In some cases, confusion between terms can lead to unintended consequences. For example, "joint tenancy" and "tenants in common" are two terms are used to describe how two or more individuals hold title to an asset. Both, of course, suggest shared ownership. However, "joint tenancy" provides for a right of survivorship, whereas "tenants in common" does not. This means that Amanda, who owns her residence as a joint tenant with her husband, Bryan, will automatically and immediately, as a matter of law, acquire 100% ownership of the residence upon his death (and vice versa). If Amanda and Bryan owned their residence as "tenants in common", then Amanda would not automatically acquire Bryan’s share. Rather, Bryan’s share would go to his estate. Given these very different results, it is important that co-owners clearly agree upon their intentions and that their ownership documents accurately reflect those intentions by use of the appropriate terminology.
Two other terms that create confusion (and can lead to unintended results) are "per capita" and "per stirpes". The first, "per capita", means the equal distribution, per person, at each generation. The second, "per stirpes" (or "right of representation"), means the equal distribution, per family branch. Assume that Amanda, who, along with her husband Bryan, decide to put together an estate plan. They want to make sure that upon their deaths their four children and numerous grandchildren are treated equally. Accordingly, they establish a trust that provides that upon their death their children will share in their estate "per capita at each generation". To Amanda and Bryan, this terminology suggests equal treatment. And certainly this is the result if all of their four children survive them. Moreover, the same result would occur if Amanda and Bryan divided their estate equally amongst their children "per stirpes". See Illustration 1.
¹ In California, spouses may also co-own real property with title held as "community property, with right of survivorship".
But what does "equal" mean when one or more of Amanda and Bryan’s children do not outlive their parents? Under the "per capita" distribution scheme, the shares of two or more predeceased children are pooled together and then distributed equally amongst the group comprised of their combined children; whereas under the per stirpes distribution scheme, each predeceased child’s share is distributed only to his or her own children. See Illustration 2, which shows the different results under the per capita and per stirpes distribution schemes when one or more of Amanda and Bryan’s children predecease them.
In Illustration 2, Child C, who has three children, and Child D, who has one child, both predecease Amanda and Bryan. Under the per capita distribution scheme, Child C’s children and Child D’s child each receive the same distribution – 16.6% (25% of the 66% of the estate that represents C’s and D’s pooled shares).
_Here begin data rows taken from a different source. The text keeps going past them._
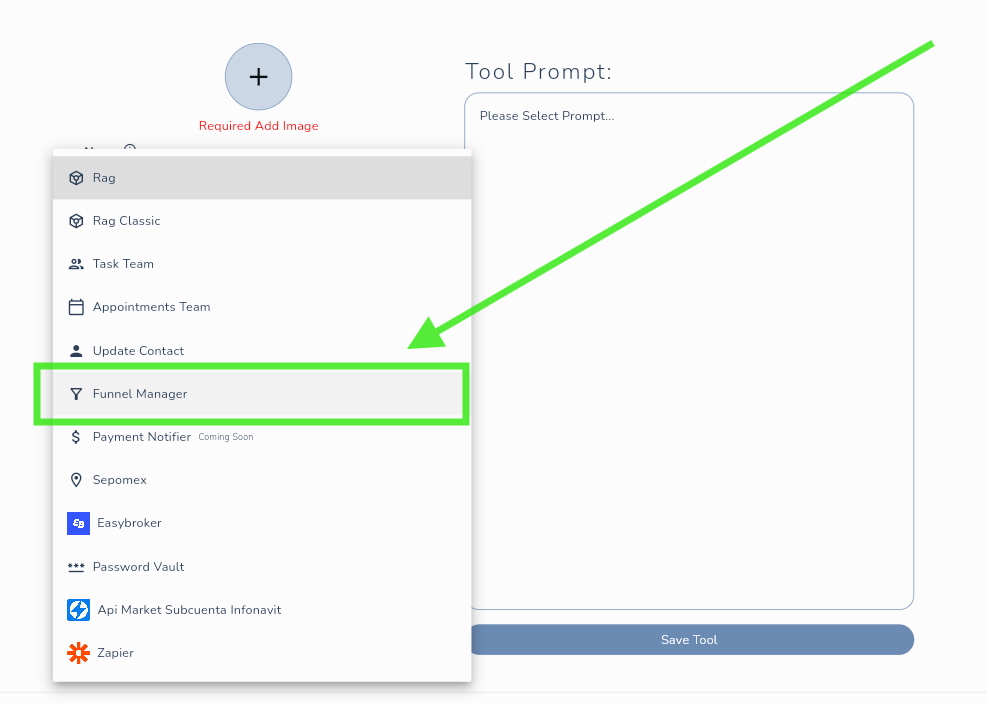
Task: Click the Rag cube icon
Action: click(x=76, y=178)
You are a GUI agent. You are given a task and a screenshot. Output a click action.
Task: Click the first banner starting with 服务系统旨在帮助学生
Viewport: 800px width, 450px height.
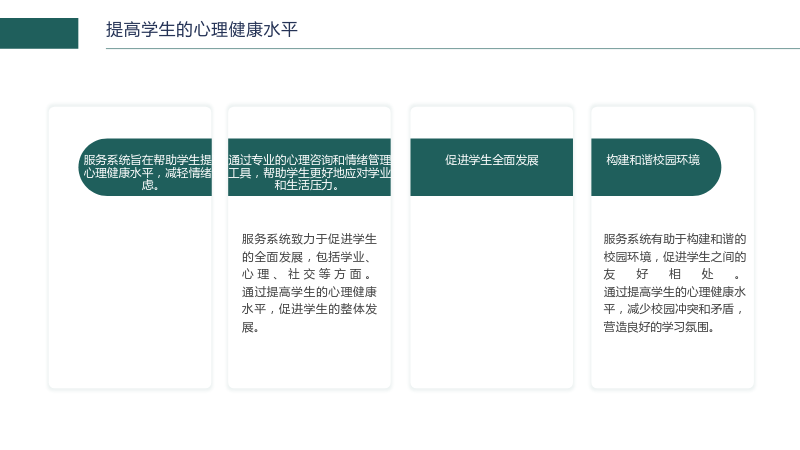[x=145, y=167]
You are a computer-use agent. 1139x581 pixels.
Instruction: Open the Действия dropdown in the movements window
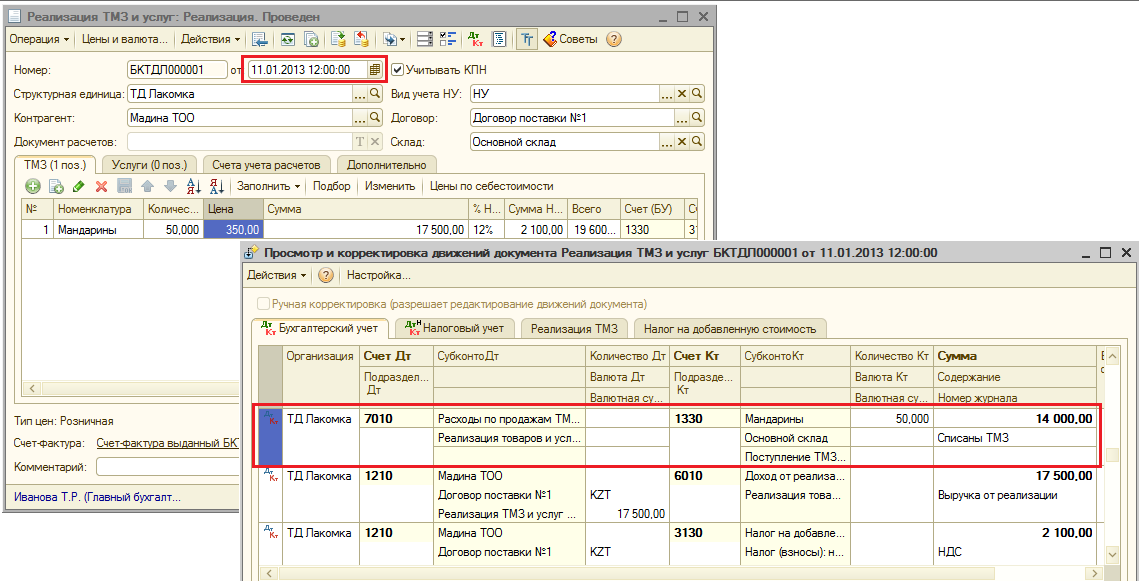click(276, 275)
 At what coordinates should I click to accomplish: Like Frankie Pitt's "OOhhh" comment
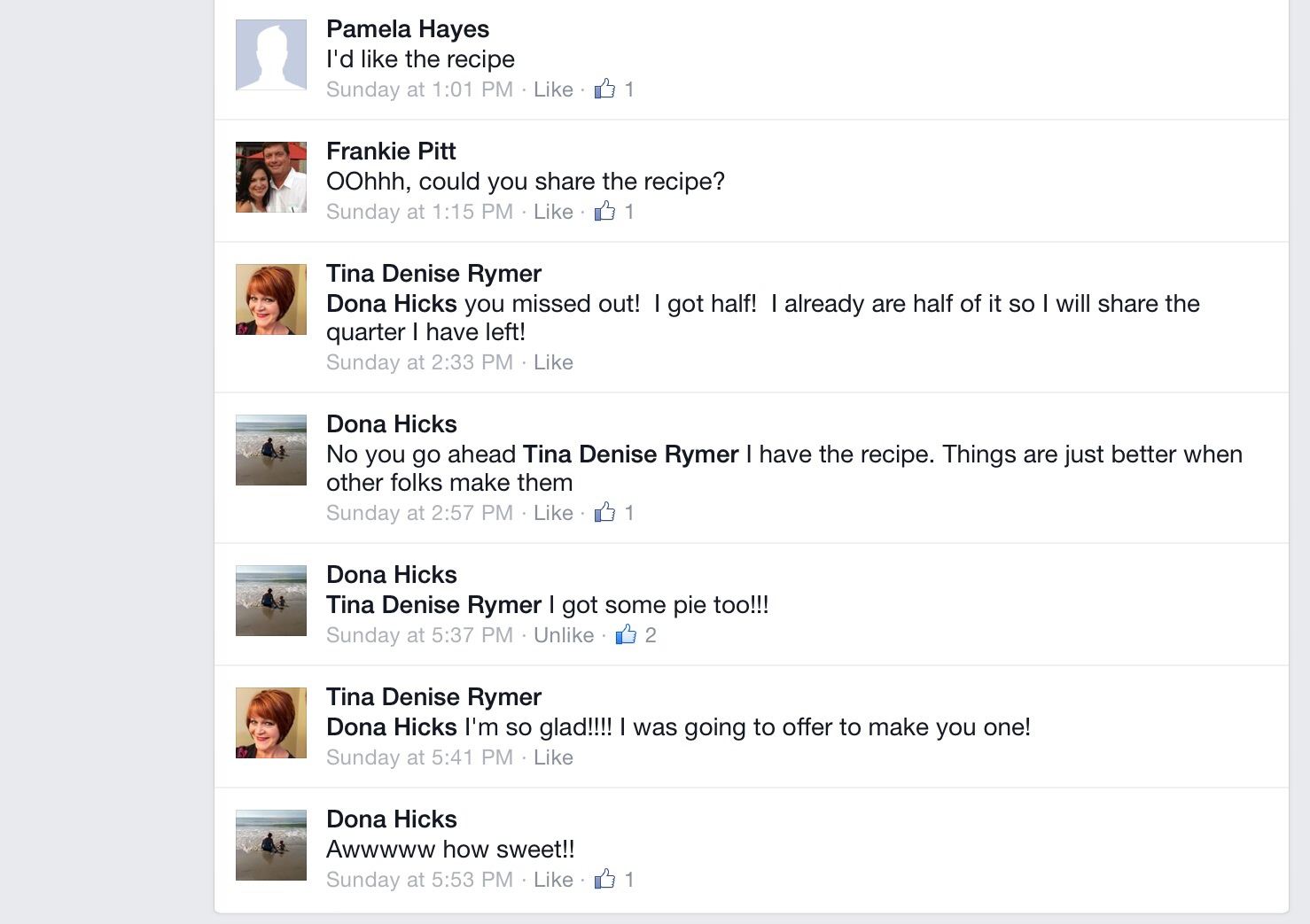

Under the per stirpes distribution scheme, Child C’s three children split their parent’s one-third (33%) share equally, so that each receives 11.1%, whereas Child D’s only child receives his parent’s entire one-third (33%) share. (Under both scenarios, Child E receives her one-third (33.3%) share).
Taking it one step further, Illustration 3 shows the distributions when all three of Amanda and Bryan’s children predecease them, leaving only grandchildren surviving. Under the per capita distribution scheme, the entire estate is pooled together and distributed equally amongst the grandchildren so that each grandchild receives the same 16.6%; while under a per stirpes distribution scheme, each grandchild shares only in his or her parent’s one-third (33.3%) share: thus, C’s children each receive 11.1%, D’s only child receives 33.3%, and E’s two children each receive 16.6%.
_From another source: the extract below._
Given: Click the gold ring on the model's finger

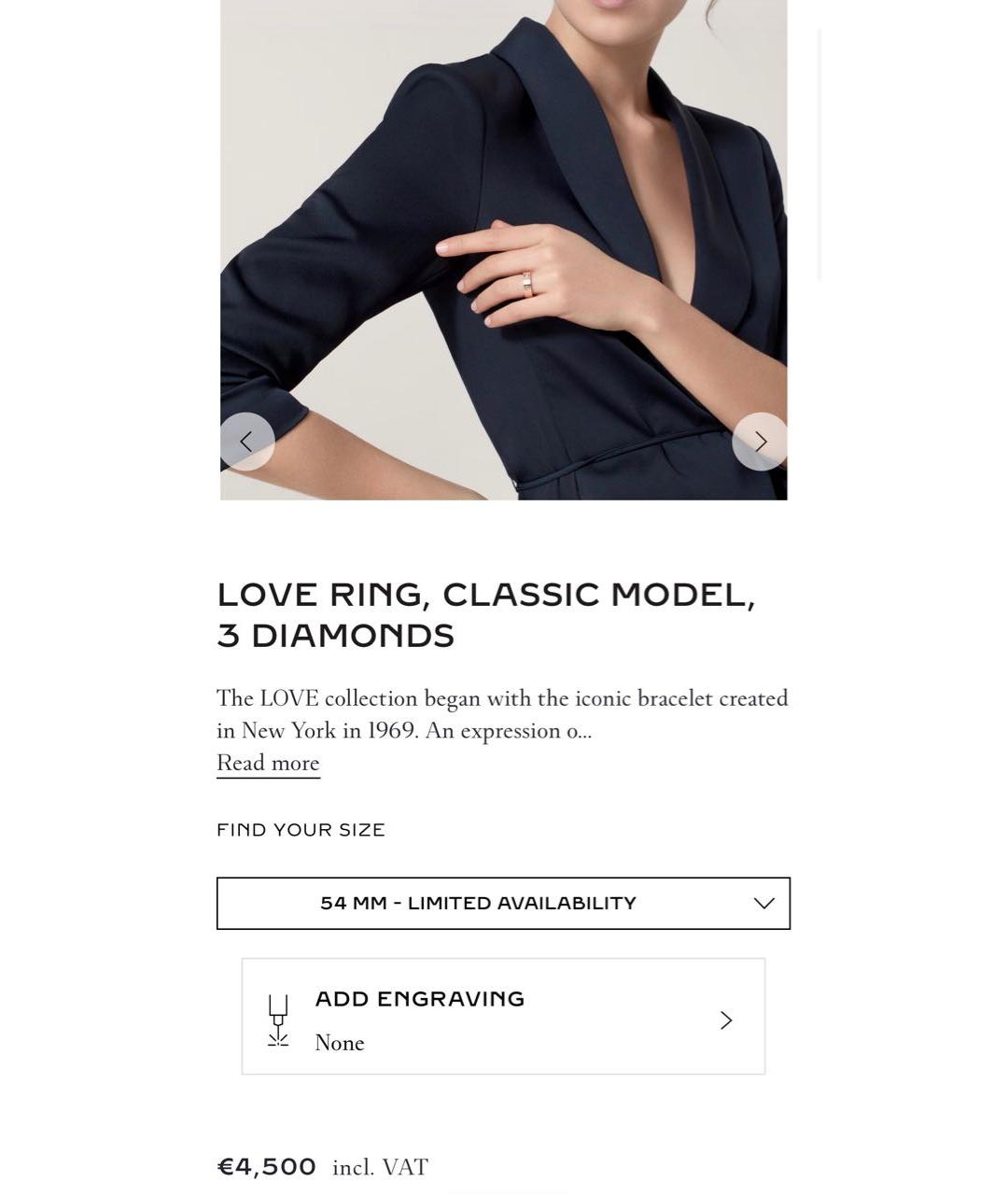Looking at the screenshot, I should tap(527, 284).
Both distribution schemes can certainly be characterized as "equal" or "fair"; however, the question is which produces the results that Amanda and Bryan intended. It may well be that Amanda and Bryan would be pleased with the per capita distribution plan that they selected in their trust document. However, if in fact they intended that each child’s share would in turn be divided amongst that child’s children upon their death, then their trust does not reflect their wishes. To achieve that aim, they should have selected a per stirpes distribution scheme (which is the default scheme under California law in the event a decedent had not stated otherwise in a Will or trust instrument). Moreover, it may be that Amanda and Bryan would prefer a per capita distribution scheme in one set of circumstances, but a per stirpes distribution scheme in another. With an understanding of the different results that each scheme yields, Amanda and Bryan can carefully structure their trust to implement their specific intentions.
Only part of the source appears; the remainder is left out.